- _EXERCISE_
Please swap "Open" for "Launch" in everything from the line that contains "Given: Open the Slot Games dropdown" down to the line that contains "[x=205, y=239]" in the records below, and write out only those lines with nothing else changed.

- _GIVEN RECORDS_
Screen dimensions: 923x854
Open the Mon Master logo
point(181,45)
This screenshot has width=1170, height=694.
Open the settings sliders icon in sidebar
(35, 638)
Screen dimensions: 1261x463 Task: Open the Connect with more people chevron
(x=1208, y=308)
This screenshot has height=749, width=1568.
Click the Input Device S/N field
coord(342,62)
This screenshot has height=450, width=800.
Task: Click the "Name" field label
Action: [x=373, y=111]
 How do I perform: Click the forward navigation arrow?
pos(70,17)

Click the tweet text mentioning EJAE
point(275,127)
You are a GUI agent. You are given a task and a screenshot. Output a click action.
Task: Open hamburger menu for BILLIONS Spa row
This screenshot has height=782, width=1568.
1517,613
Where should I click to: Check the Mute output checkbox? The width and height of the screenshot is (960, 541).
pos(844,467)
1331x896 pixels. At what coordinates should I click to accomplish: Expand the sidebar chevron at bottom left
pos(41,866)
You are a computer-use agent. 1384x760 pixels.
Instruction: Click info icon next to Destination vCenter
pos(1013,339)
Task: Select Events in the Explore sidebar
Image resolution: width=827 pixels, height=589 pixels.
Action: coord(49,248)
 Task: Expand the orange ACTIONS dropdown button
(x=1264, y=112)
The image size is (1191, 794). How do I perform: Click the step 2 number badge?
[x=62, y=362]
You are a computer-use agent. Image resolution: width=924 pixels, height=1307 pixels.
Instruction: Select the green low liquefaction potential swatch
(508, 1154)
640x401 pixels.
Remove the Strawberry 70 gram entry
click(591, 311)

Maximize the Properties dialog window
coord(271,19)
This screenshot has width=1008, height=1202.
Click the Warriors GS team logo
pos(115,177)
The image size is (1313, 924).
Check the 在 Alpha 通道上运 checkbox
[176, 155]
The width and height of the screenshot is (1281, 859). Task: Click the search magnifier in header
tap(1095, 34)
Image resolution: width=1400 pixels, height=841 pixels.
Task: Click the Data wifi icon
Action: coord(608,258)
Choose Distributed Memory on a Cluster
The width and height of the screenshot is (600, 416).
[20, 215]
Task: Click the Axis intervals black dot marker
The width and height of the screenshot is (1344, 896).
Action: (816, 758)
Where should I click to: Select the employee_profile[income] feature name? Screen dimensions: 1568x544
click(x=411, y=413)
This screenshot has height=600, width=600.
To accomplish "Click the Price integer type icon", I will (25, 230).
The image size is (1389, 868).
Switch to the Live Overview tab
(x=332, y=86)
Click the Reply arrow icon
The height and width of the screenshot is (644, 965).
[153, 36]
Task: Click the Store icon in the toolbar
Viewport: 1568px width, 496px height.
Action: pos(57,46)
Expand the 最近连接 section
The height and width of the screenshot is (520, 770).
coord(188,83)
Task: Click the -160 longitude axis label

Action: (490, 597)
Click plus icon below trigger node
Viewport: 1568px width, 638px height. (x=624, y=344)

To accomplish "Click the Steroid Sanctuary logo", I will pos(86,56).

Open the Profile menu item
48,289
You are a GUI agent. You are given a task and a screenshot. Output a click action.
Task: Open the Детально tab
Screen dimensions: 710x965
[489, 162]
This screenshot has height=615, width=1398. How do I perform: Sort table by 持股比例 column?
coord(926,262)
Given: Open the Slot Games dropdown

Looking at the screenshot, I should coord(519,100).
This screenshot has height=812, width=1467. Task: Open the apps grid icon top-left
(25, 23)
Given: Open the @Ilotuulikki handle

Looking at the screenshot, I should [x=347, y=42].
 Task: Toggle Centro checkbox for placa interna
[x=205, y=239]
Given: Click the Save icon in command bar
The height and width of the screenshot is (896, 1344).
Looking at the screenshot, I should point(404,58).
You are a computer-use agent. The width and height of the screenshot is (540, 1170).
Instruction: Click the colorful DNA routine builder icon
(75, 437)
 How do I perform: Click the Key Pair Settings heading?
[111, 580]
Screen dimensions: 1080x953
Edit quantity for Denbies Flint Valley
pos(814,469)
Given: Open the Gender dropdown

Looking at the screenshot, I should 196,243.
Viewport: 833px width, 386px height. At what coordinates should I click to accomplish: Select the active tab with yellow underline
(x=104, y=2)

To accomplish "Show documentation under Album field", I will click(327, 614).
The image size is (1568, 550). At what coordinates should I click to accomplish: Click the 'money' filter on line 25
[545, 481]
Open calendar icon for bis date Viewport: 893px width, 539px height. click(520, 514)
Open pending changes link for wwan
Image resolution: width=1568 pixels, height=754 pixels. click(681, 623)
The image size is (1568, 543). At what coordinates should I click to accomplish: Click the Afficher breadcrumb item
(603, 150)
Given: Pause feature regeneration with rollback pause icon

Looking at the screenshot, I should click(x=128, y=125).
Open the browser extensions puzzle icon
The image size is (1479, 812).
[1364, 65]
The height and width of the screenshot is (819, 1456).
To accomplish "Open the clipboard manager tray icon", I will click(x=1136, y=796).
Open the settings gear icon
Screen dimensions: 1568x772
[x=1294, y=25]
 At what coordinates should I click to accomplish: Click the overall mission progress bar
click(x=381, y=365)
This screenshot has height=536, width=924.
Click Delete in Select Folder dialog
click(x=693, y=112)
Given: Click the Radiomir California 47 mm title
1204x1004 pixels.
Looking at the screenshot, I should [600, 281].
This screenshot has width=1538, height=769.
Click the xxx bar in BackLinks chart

- _CORRECT RESULT_
Given: Launch the Slot Games dropdown

Looking at the screenshot, I should coord(519,100).
This screenshot has height=812, width=1467. Task: Launch the apps grid icon top-left
(25, 23)
Given: Launch the @Ilotuulikki handle

Looking at the screenshot, I should [x=347, y=42].
 Task: Toggle Centro checkbox for placa interna
[x=205, y=239]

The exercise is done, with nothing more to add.